Sejak saat itu kemampuanku bertambah buruk. Awalnya aku hanya bermimpi apa yang akan terjadi di masa mendatang. Tetapi sekarang aku bisa melihat langsung kejadian yang akan terjadi. Bayangan itu hanya sekilas namun sangat jelas, seperti menonton potongan film.

Ada baik dan buruknya memiliki kemampuan seperti itu. Berdampak baik karena bisa membuatmu menghindari hal-hal buruk yang seharusnya menimpamu. Tapi bagaimana jika kau sudah tahu hal tersebut akan terjadi tetapi tidak ada yang bisa kau lakukan untuk merubahnya?

.

.

.

Setelah susah payah mengejar bus, akhirnya aku sampai di sekolah. Kuperhatikan murid-murid lain datang menggunakan mobil-mobil mewah yang seharga dengan rumahku. Hanya aku yang datang ke sini menggunakan bus. Ya… Ini pemandangan sehari-hariku.
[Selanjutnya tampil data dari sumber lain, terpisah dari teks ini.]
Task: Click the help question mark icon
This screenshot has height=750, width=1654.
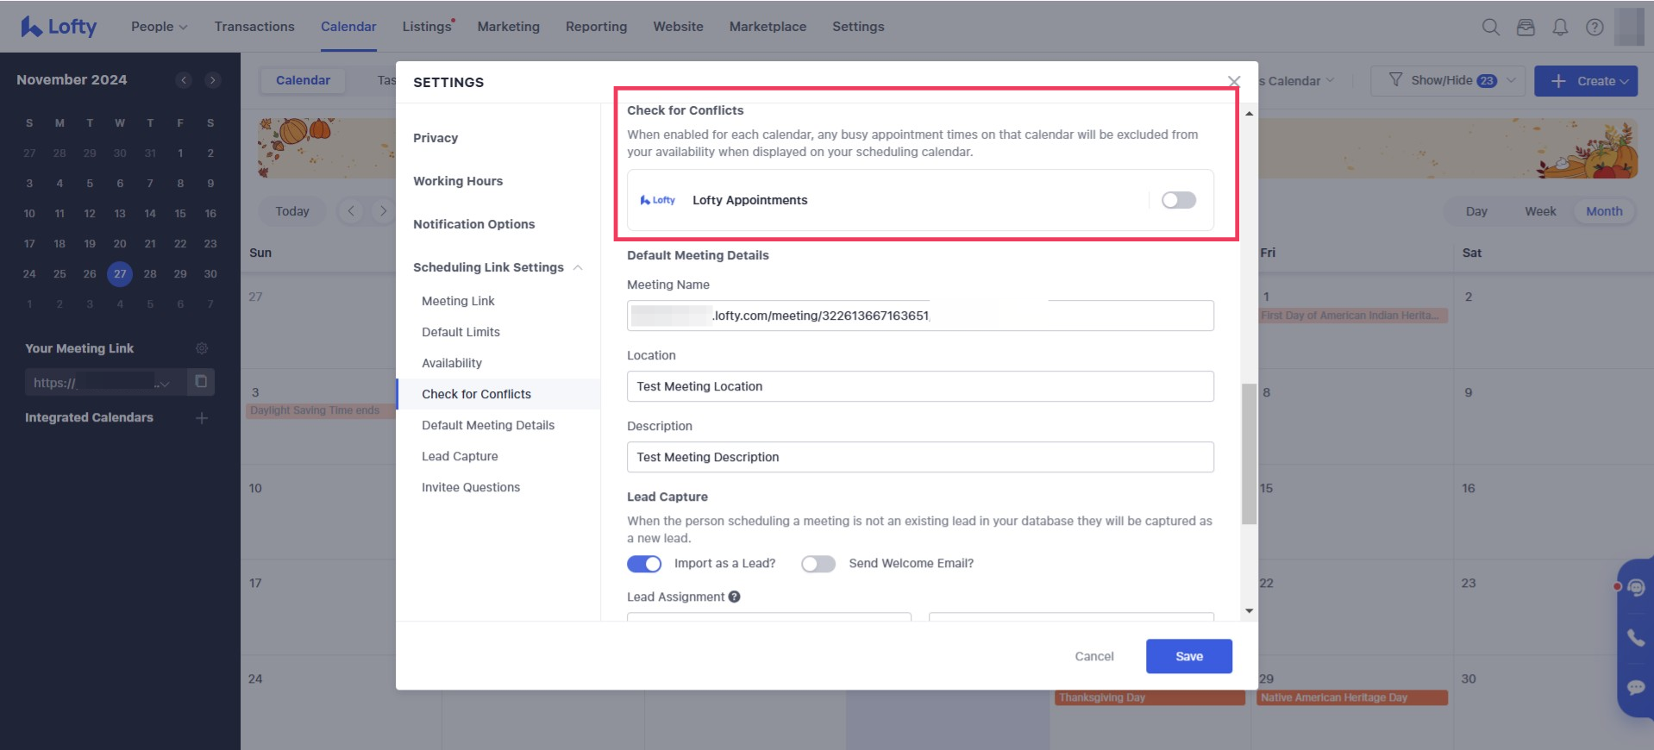Action: click(x=1594, y=27)
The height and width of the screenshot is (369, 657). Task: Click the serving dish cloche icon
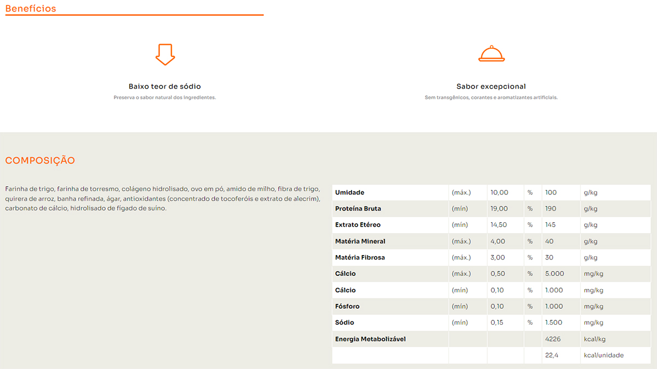[491, 54]
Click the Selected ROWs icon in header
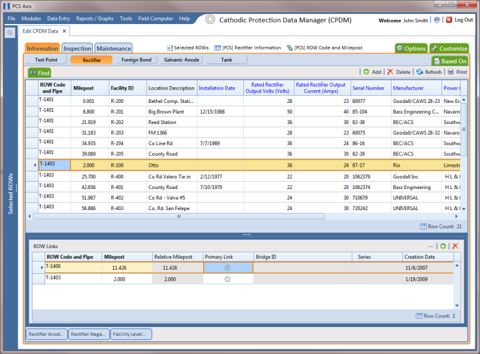480x354 pixels. pos(170,48)
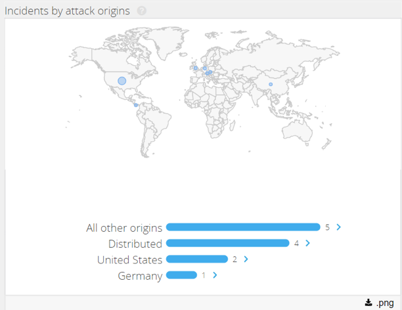The image size is (402, 310).
Task: Click the northern Germany map bubble
Action: click(x=204, y=68)
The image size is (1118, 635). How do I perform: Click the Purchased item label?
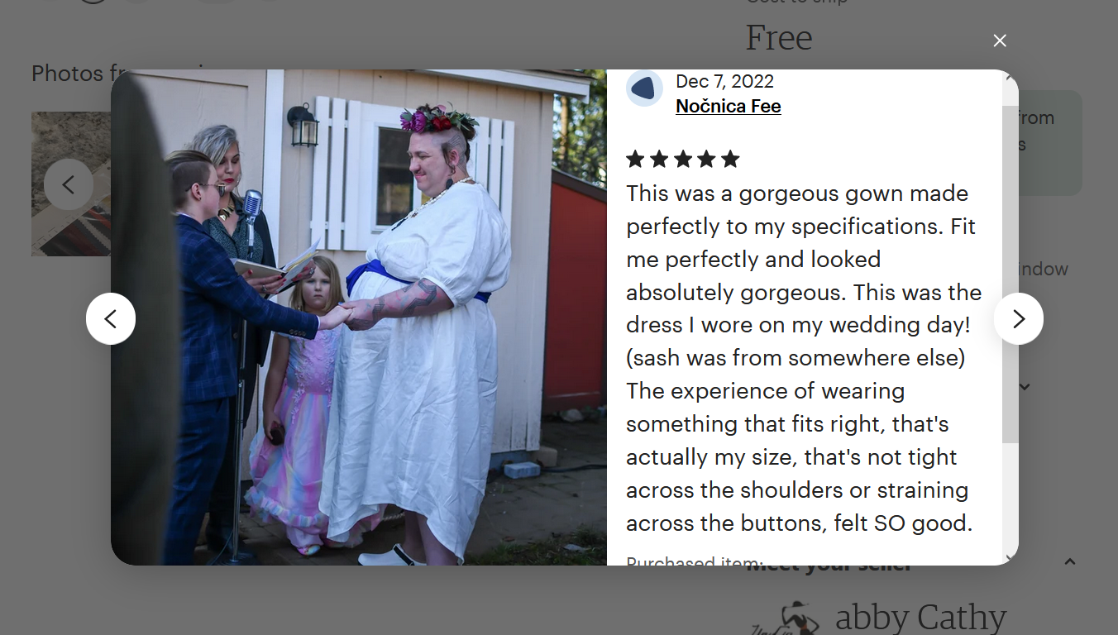(695, 561)
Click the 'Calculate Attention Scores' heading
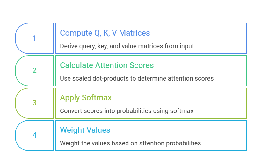 107,65
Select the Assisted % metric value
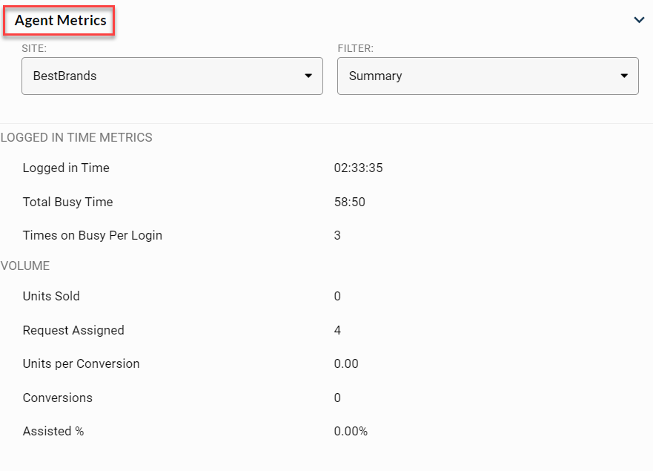The image size is (653, 471). click(352, 431)
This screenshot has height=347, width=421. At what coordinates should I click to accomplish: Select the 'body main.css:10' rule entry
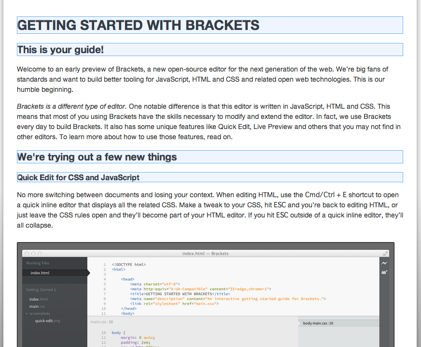318,323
"Aku tidak akan terkejut, Donghyuk-ah." Kataku pada Donghyuk yang berniat mengagetkanku dari belakang. Donghyuk mempercepat langkahnya dan berjalan disebelahku.
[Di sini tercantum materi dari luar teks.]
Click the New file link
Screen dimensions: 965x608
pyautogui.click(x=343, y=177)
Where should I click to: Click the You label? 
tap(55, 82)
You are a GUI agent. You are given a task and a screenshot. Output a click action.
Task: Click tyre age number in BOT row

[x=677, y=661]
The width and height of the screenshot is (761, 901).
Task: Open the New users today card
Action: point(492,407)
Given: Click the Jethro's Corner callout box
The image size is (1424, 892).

"Sangat tidak menyenangkan punya teman sepertimu." Katanya dengan wajah yang cemberut. Lalu ia mendahuluiku berjalan menuju kelas.

Aku menaruh tasku diatas meja dan duduk dikursiku begitu sampai di kelas. Kulihat Donghyuk sudah duduk disebelahku dengan wajah yang masih cemberut. Aku menghela napas dan mengeluarkan apel pemberian halmeoni tadi.

"Igeo." Aku memberikan apel itu kepada Donghyuk. "Mianhae."

Donghyuk terdiam sebentar lalu mengambil apel itu. "Lain kali kau harus pura-pura terkejut, Kim Hanbin."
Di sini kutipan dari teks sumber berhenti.